Digitalization, Big Data Driving Advances at Pratt & Whitney
Pratt & Whitney and parent United Technologies are embracing new technologies to keep pace with airplane makers' plans to speed up production.

Pratt & Whitney said during the Farnbrough Airshow 2018 that it has sorted out teething problems on its Geared Turbofan (GTF) engines family and is ready to step up its engine production to keep pace with Boeing’s and Airbus’s plans to crank up airplane output.


“Airbus wants a rate of 60 A320neo aircraft per month, with a surge to 63 for next year. We have the technical problems behind us. Now, it’s all about the supply chain,” Pratt & Whitney president Bob Leduc said on Monday at the show.


The biggest hurdle is ensuring suppliers can keep pace, he said. “That decides if we are to reach and sustain these production rates. It’s a matter of how our suppliers can cope with the investments needed, and how they can be digitally integrated into the [Pratt & Whitney] production chain.”


Executives with the engine maker and its parent company, United Technologies Corp. (UTC), said they are embracing digital integration, big data, and advanced manufacturing to boost revenue, increase productivity, and give customers a better product and support services. The company hopes it can use engine performance data to drive predictive maintenance work and cut down unscheduled engine removals—which can cost $1 million each time.


“UTC’s focus is a digital lifecycle for all its products,” said UTC chairman and CEO Greg Hays. “We need to get a digital uninterrupted chain from the idea over development to production and then for the after-sales service. This is the only way we can achieve the increases in development and production efficiency expected of us going forward.”


In the short term, Pratt and UTC do not need the new technologies to meet rate jumps already scheduled by Boeing and Airbus, Leduc said. “It is absolutely possible with existing technology.”

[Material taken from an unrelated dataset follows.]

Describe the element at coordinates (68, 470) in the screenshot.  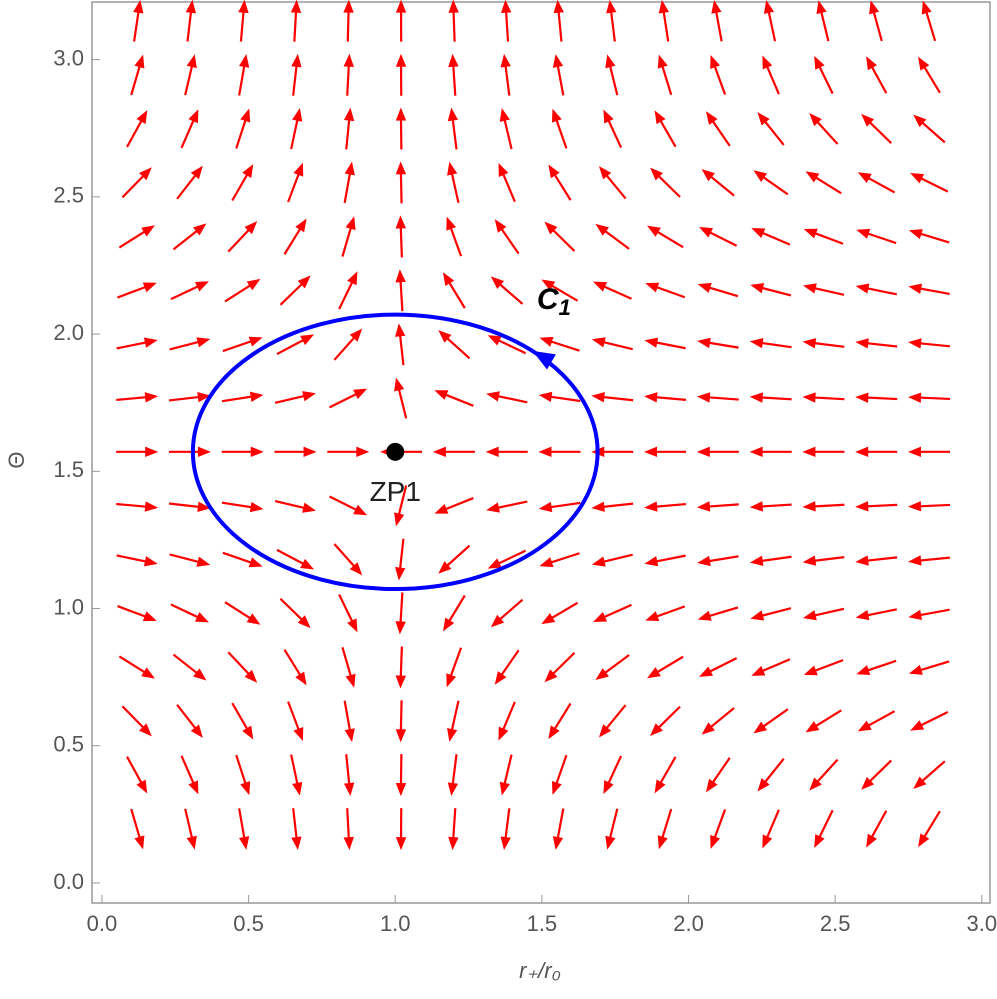
I see `y-tick-label: 1.5` at that location.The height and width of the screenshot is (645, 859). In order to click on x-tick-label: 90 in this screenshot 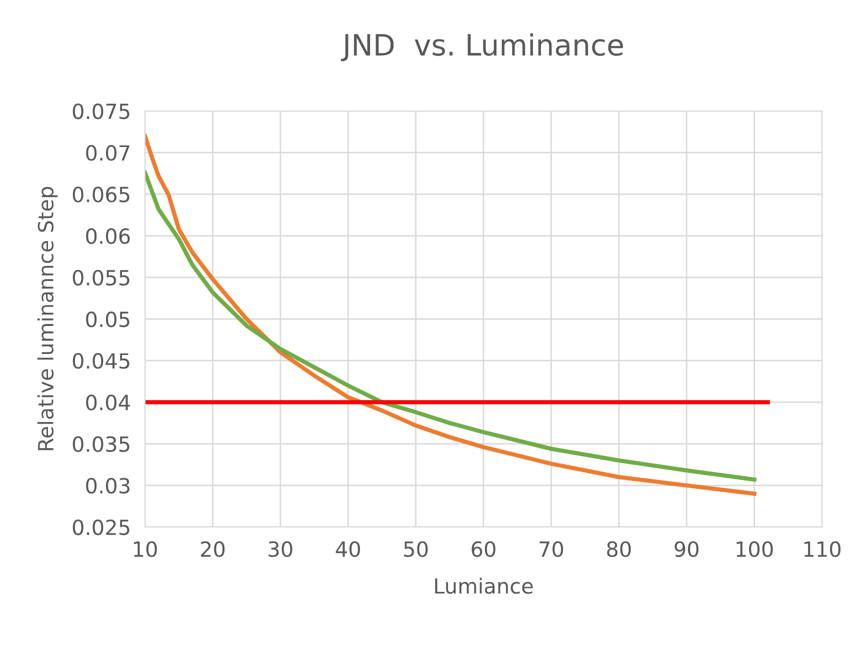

Pratt already has increased digital integration of its supply chain, enabling it to see when deliveries have shipped. Automating that monitoring allows the company to see—and head off—delays before they ripple through the supply chain.

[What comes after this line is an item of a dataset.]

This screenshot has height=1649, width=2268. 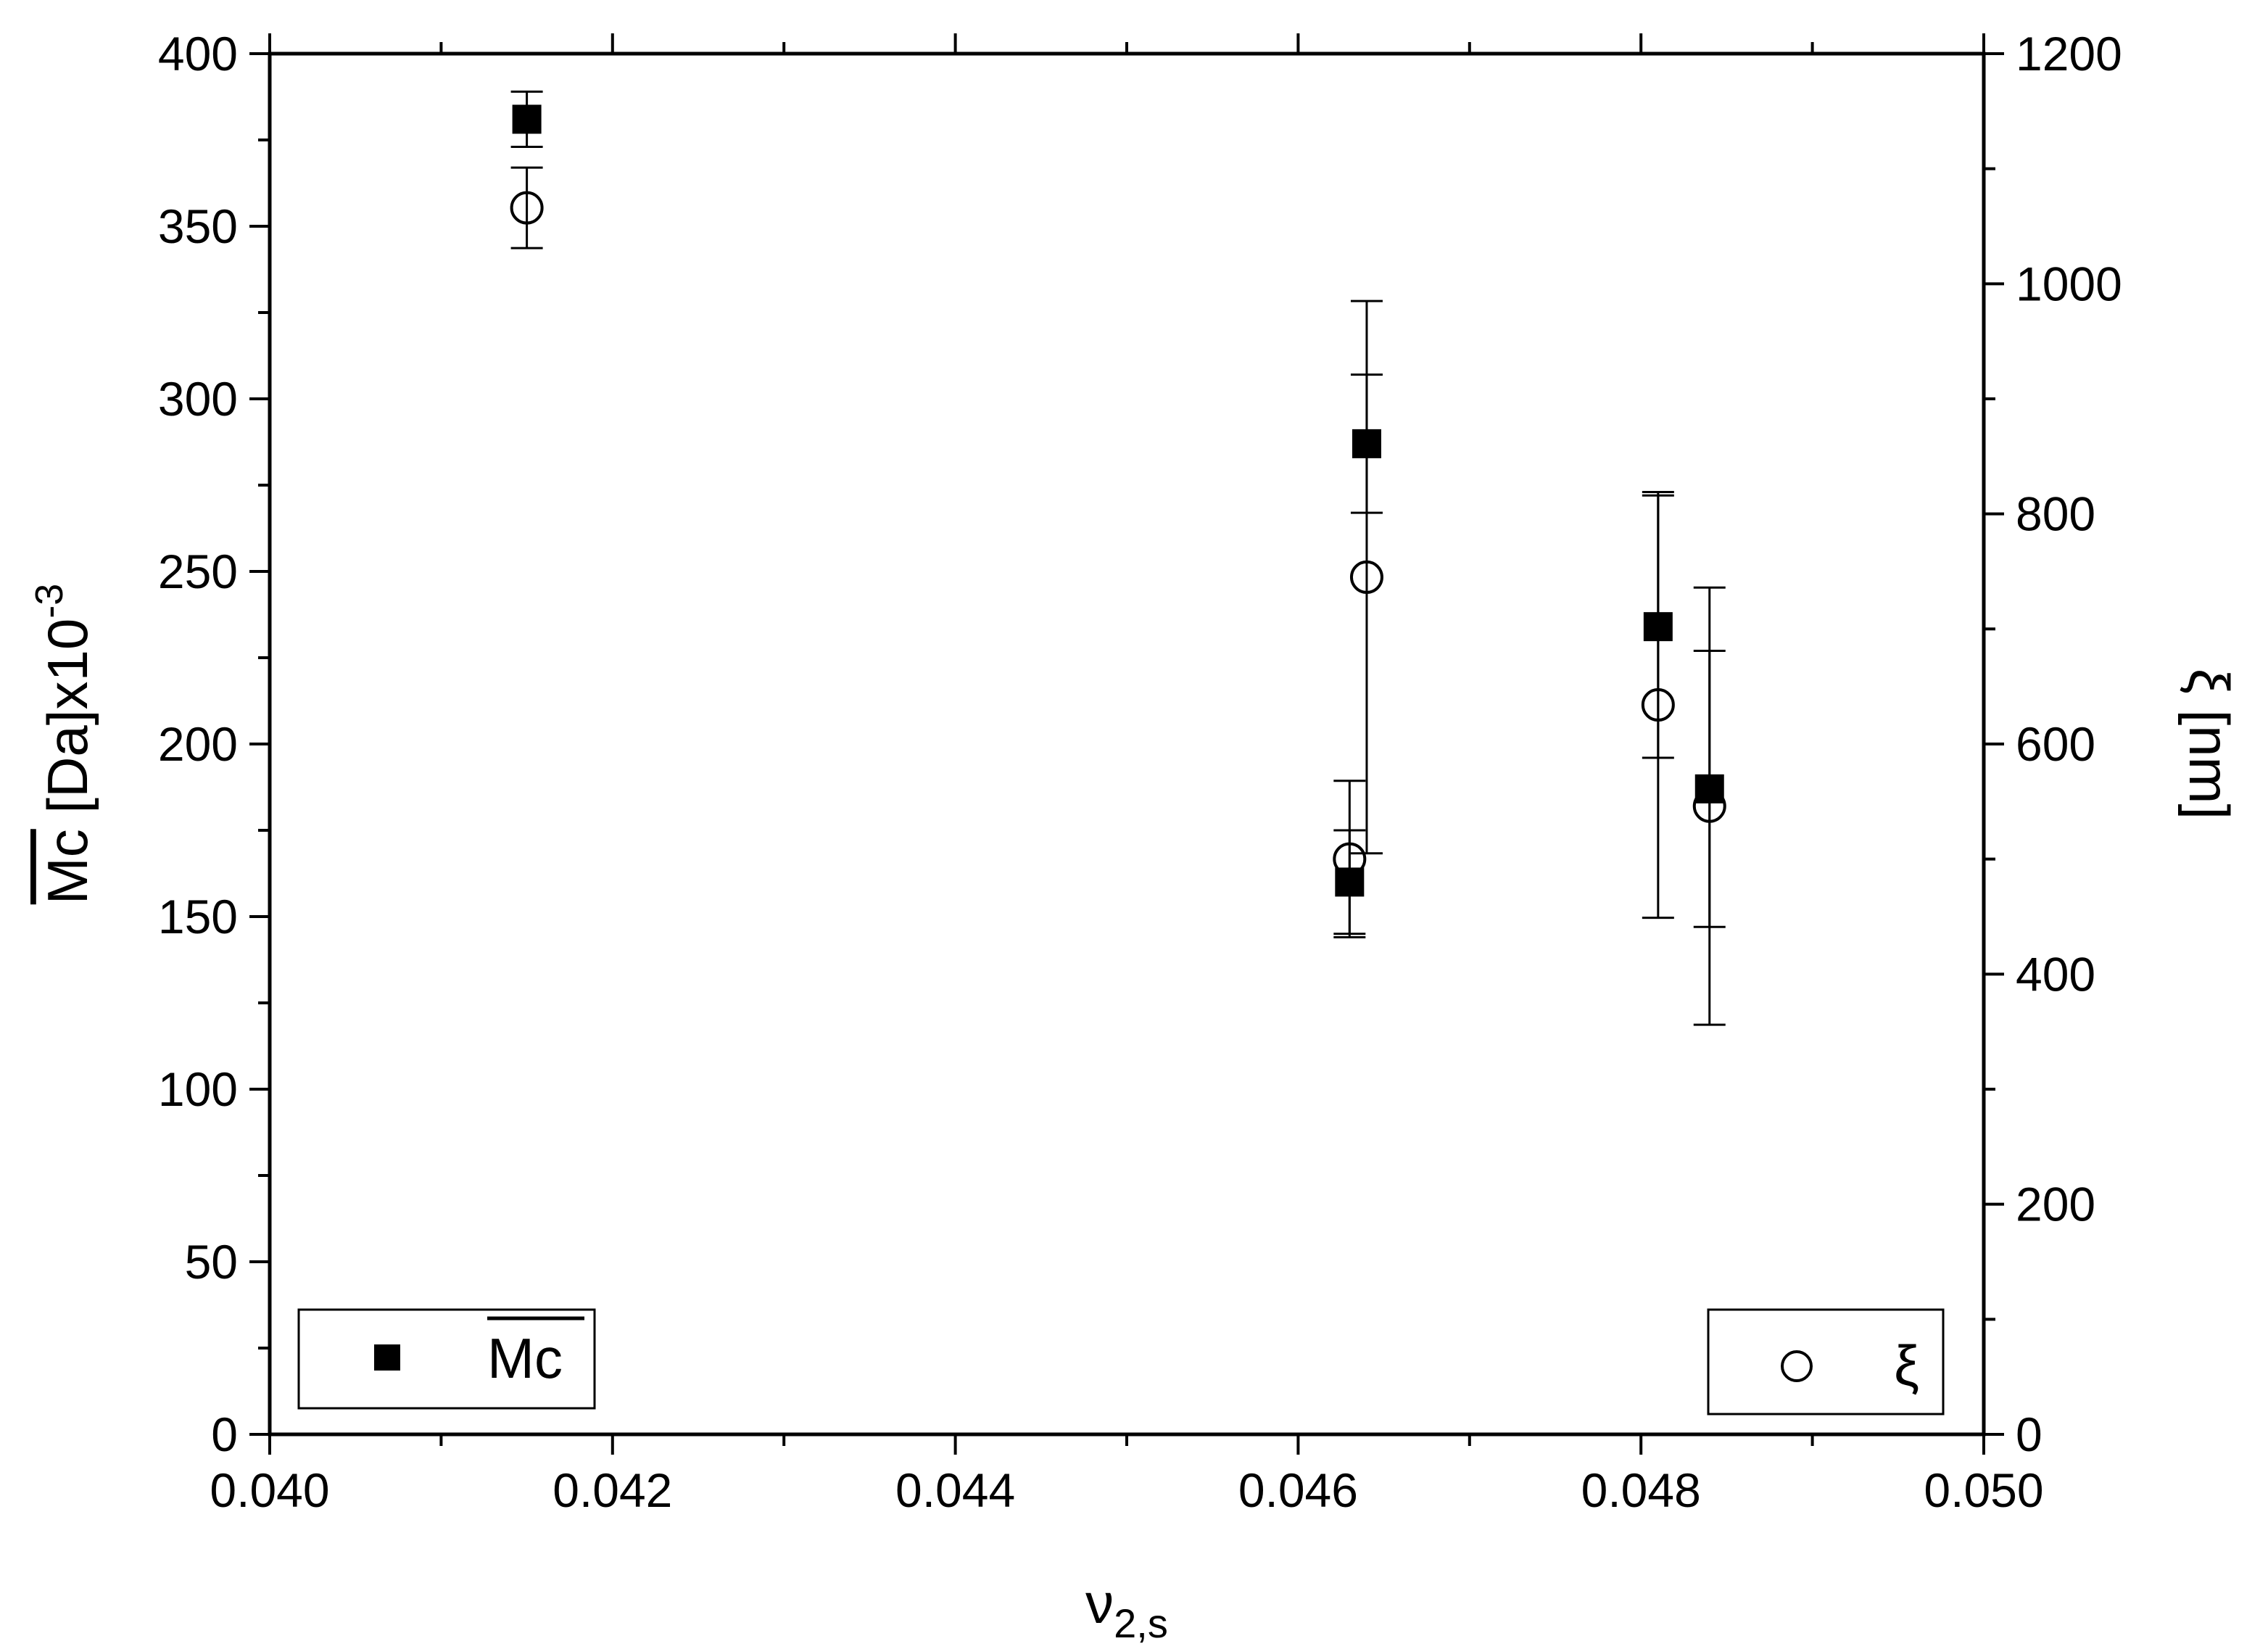 What do you see at coordinates (955, 1490) in the screenshot?
I see `x-tick-label: 0.044` at bounding box center [955, 1490].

In the future, the company expects to be able to see inside suppliers’ factories, giving it much more granular oversight of its supply chain. “We [will] know when all the castings are getting poured,” Leduc said.


To speed up digitalization and adoption of other new technologies, UTC is launching its own Skunk Works, called the United Technologies Advanced Products group, or UTAP. The group will be headed by its new chief technology officer, Paul Eremenko, a charismatic evangelist for new technologies who UTC hired away from Airbus.


It is an “existential imperative” that UTC and Pratt be able to move with the speed of a nimble newcomer, Eremenko said.